Thanks for your reply.
Posted on 03-19-2020 02:31 PM
@atomczynski The policy you have set for the browsers and etc, do you mind sharing it with me? I would love to test it on my laptop. You can either email me or just posted here. My email address is email@example.com.
Thank you! Stay safe.
Posted on 03-19-2020 02:39 PM
Safari - reset settings to default
Posted on 03-20-2020 04:00 AM
We just move the entire Home Directory to a temporary Location and add a Timestamp where it stays for a few days. If the User misses some files you can always go and grab them from there.
The Homefolder ist automatically recreated from the Template on the next Login.
Posted on 03-22-2020 06:50 PM
@ claudiogardini , is there a way to do this remotely and set it for multiple computers? Thanks for your response.
Posted on 03-22-2020 06:51 PM
@ atomczynski, Thanks I will check it out.
Posted on 03-23-2020 01:03 AM
@rgauthier Sure, just have a Logout Trigger configured in jamf and run the Script ongoing on Logout.

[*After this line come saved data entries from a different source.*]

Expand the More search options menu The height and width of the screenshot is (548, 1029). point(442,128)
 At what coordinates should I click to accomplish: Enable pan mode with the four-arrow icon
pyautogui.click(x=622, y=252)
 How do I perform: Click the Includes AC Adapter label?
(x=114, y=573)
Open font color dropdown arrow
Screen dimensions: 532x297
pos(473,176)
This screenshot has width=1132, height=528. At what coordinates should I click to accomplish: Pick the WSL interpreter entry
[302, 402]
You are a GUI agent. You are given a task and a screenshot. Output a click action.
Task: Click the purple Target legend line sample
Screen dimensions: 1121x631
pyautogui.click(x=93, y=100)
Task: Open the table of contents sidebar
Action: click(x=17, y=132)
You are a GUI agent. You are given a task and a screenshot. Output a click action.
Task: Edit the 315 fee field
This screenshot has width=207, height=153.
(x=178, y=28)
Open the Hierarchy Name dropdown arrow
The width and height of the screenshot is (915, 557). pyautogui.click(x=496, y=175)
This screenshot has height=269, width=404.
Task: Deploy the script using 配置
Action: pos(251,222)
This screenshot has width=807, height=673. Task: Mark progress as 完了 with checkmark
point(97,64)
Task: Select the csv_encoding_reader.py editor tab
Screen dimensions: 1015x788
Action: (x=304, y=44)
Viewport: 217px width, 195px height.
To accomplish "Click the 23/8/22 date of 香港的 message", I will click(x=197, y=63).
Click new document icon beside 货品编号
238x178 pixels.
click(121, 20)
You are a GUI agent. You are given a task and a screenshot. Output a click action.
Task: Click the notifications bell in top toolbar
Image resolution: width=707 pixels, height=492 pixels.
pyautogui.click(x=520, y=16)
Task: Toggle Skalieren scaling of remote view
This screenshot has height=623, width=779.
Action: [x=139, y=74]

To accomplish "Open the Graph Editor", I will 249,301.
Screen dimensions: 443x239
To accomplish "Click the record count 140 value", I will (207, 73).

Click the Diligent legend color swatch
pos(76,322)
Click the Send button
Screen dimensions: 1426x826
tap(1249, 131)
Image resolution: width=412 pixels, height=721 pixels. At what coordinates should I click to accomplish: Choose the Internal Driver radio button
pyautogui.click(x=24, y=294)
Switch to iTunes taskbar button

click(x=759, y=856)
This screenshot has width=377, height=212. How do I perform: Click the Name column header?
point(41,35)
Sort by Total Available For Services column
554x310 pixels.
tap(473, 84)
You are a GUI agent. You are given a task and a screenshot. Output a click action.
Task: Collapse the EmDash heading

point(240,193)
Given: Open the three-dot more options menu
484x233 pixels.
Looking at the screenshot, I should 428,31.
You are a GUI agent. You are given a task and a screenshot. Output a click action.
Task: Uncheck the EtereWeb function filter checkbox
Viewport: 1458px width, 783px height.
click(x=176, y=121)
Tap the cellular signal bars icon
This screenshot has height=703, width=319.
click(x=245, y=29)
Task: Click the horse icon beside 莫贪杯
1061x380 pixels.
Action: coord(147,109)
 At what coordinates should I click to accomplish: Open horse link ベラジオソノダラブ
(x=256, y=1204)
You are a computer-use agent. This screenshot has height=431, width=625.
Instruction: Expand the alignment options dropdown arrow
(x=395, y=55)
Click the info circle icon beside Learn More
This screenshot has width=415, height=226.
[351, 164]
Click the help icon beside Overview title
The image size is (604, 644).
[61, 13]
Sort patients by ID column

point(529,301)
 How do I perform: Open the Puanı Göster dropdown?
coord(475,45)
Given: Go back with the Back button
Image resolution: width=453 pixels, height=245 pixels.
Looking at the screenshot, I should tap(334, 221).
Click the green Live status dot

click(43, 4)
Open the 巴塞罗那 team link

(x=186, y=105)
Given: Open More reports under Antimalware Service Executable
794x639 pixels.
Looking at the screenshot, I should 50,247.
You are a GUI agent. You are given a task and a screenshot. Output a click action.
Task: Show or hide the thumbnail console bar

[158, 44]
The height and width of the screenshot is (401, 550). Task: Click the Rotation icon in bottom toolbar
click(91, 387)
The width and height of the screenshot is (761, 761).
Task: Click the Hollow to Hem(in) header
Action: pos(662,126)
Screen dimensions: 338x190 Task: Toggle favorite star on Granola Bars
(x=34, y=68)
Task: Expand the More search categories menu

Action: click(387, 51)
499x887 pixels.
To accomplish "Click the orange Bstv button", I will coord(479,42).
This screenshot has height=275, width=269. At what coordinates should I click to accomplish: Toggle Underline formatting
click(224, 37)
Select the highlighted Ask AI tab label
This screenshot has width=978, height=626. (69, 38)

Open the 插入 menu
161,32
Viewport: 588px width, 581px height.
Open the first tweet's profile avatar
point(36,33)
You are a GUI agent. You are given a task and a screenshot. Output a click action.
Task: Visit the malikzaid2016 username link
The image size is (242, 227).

Posted on 08-07-2021 04:10 PM
If you are concerned about cruft, the desktop is only the most obvious place that it accumulates, if only the most unattractive, Most problems occur however with cruft that accumulates elsewhere in the User folder. The guest account is the surest way to avoid this however many apps rely on the user folder to store settings etc, Depending on the complexity of the app a new user experience everytime one launches can be tiresome and sometimes confusing for end users.
We have a script that runs on startup the simply deletes everything in all the places that accumulate cruft.
Posted on 01-11-2023 04:31 PM
UP! looking for this too
Posted on 01-12-2023 12:05 AM
This is no longer possible in the newer Operating Systems. You will need to use the Guest Account for this.
03-09-2023 08:25 AM - edited 03-09-2023 08:25 AM
Still works in Ventura, however you need to grant the bash app full disk access under Privacy & Security in System Settings.
Posted on 03-14-2023 02:05 AM
But the Logout Trigger is no longer available. So how do you trigger the cleanup?